*THE PROBLEM:* Reproduce the passage below on writers and designers in game development word for word, in full.

*SOURCE EXTRACT:*
+++
Writers are quick to declare their respect for the primacy of design. All who’ve tried to work in the sphere that crafts narrative for games have been taught from day one to honour that primacy. Let the designers craft their brilliant machinery, let the writers comprehend it and work within its constraints. It’s like they’ve been told a thousand times that the adults’ table is not for them. The weird standoff between designers and writers is often declared, widely recognised, and yet potential solutions are half-acknowledged and poorly understood. Everyone knows they need to work better together, but it isn’t happening.

This year at GDC Online I saw much made of the widening audience, the perma-integration of games and game mechanics with the social media that many people use every day. All humans play, and now nearly all humans in the developed world are online, ?and thus it follows that ‘online’ is a frontier already won for videogames, there to be taken. And barriers still stand?
+++
*EXERCISE DATA:*
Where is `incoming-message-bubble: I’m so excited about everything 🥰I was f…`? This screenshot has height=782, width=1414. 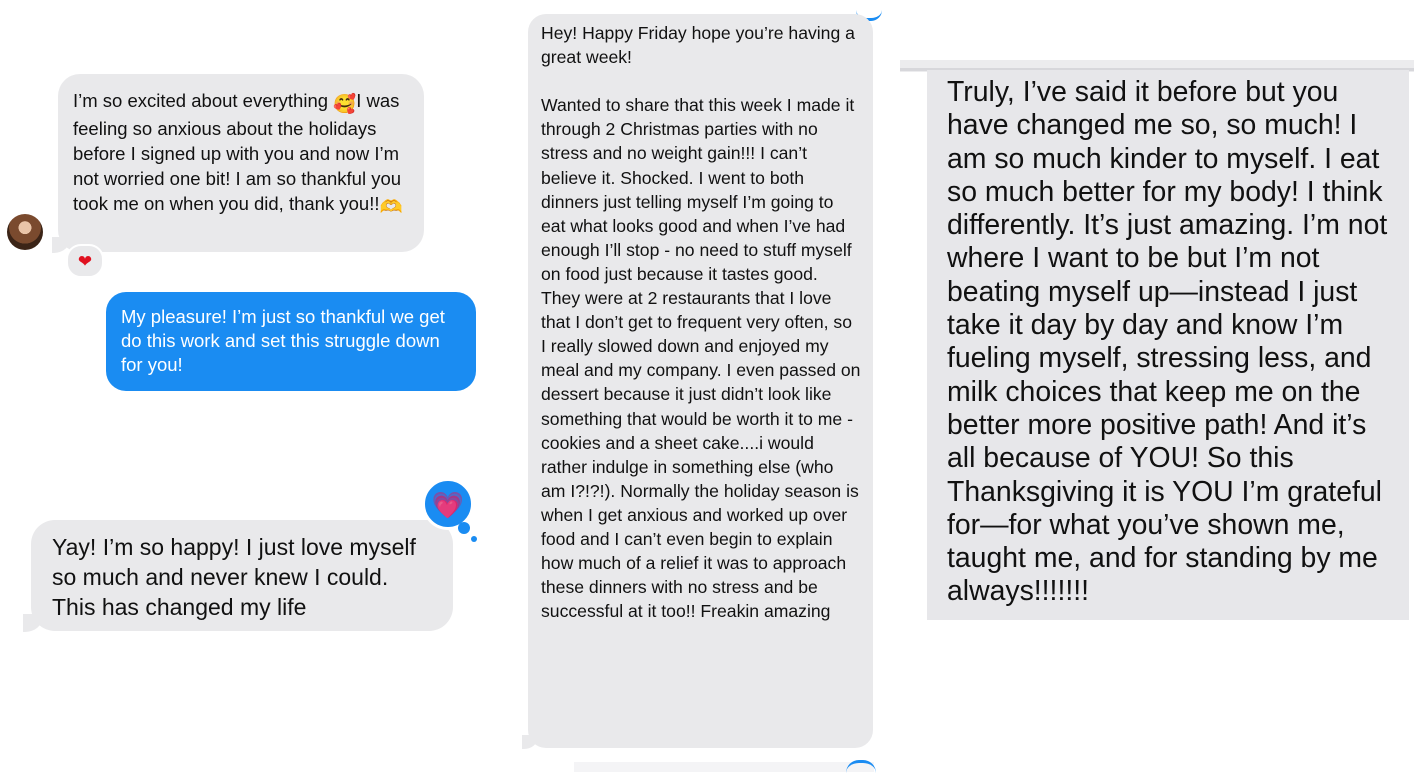
incoming-message-bubble: I’m so excited about everything 🥰I was f… is located at coordinates (238, 164). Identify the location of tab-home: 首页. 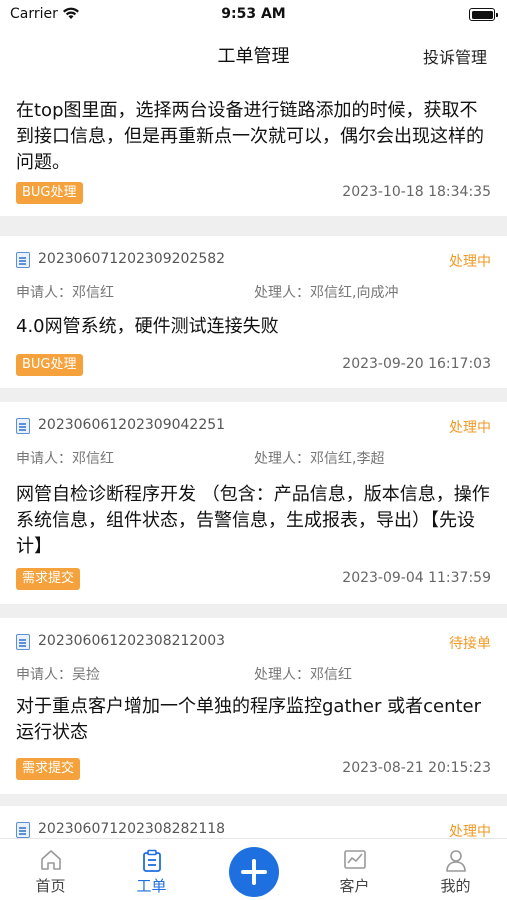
+++
*PROBLEM SOLUTION:*
Writers are quick to declare their respect for the primacy of design. All who’ve tried to work in the sphere that crafts narrative for games have been taught from day one to honour that primacy. Let the designers craft their brilliant machinery, let the writers comprehend it and work within its constraints. It’s like they’ve been told a thousand times that the adults’ table is not for them. The weird standoff between designers and writers is often declared, widely recognised, and yet potential solutions are half-acknowledged and poorly understood. Everyone knows they need to work better together, but it isn’t happening.

This year at GDC Online I saw much made of the widening audience, the perma-integration of games and game mechanics with the social media that many people use every day. All humans play, and now nearly all humans in the developed world are online, ?and thus it follows that ‘online’ is a frontier already won for videogames, there to be taken. And barriers still stand?